TRIzol is a widely used chemical solution used in the extraction of DNA, RNA, and proteins from cells. The solution was initially used and published by Piotr Chomczyński and Nicoletta Sacchi in 1987.

TRIzol is the brand name of guanidinium thiocyanate from the Ambion part of Life Technologies, and Tri-Reagent is the brand name from MRC, which was founded by Chomczynski.

==Uses in extraction==
The correct name of the method is guanidinium thiocyanate-phenol-chloroform extraction. The use of TRIzol can result in DNA yields comparable to other extraction methods, and it leads to >50% bigger RNA yield. An alternative method for RNA extraction is phenol extraction and TCA/acetone precipitation. Chloroform should be exchanged with 1-bromo-3-chloropropane when using the new generation TRI Reagent.
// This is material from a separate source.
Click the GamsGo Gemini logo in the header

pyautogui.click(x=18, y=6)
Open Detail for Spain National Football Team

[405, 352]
DNA and RNA from TRIzol and TRI reagent can also be extracted using the Direct-zol Miniprep kit by Zymo Research. This method eliminates the use of Chloroform and 1-bromo-3-chloropropane completely, bypassing phase-separation and precipitation steps.
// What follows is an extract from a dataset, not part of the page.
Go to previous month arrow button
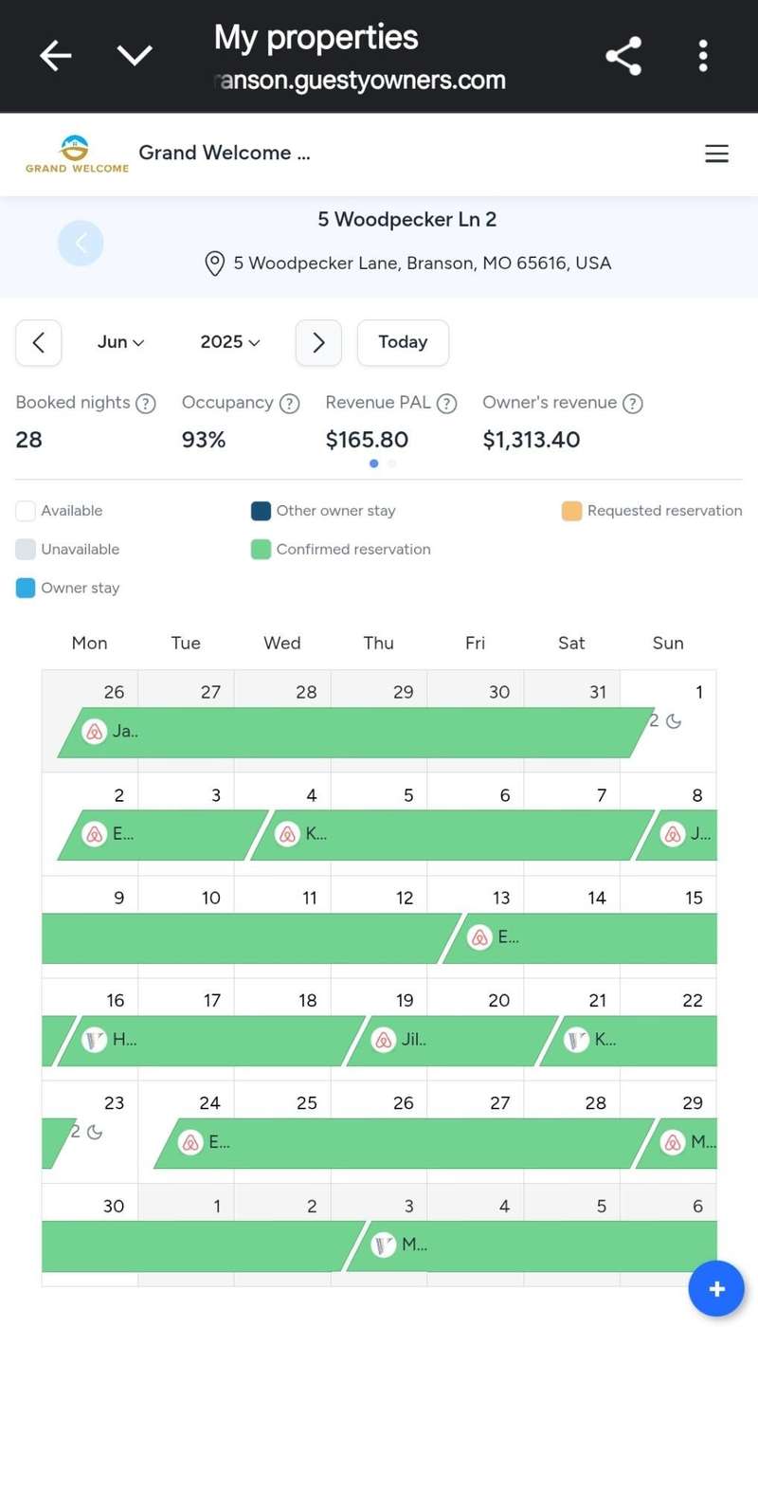The height and width of the screenshot is (1490, 758). (39, 342)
TRIzol is light-sensitive and is often stored in a dark-colored, glass container covered in foil. It is stored at room temperature.

When used, it resembles cough syrup, bright pink. The smell of the phenol is extremely strong. TRIzol works by maintaining RNA integrity during tissue homogenization, while at the same time disrupting and breaking down cells and cell components.

== Hazards ==
Vigilant caution should be taken while using TRIzol (due to the phenol and chloroform).

TRIzol is labeled as acute oral, dermal, and inhalation toxicity besides skin corrosion/irritation in the manufacturer MDS.

Exposure to TRIzol can be a serious health hazard. Exposure can lead to serious chemical burns, permanent scarring and kidney failure.

Experiments should be performed under a chemical hood, with lab coat, nitrile gloves and a plastic apron.

TRIzol waste should never be mixed with bleach or acids: the guanidinium thiocyanate in TRIzol reacts to form highly toxic gases.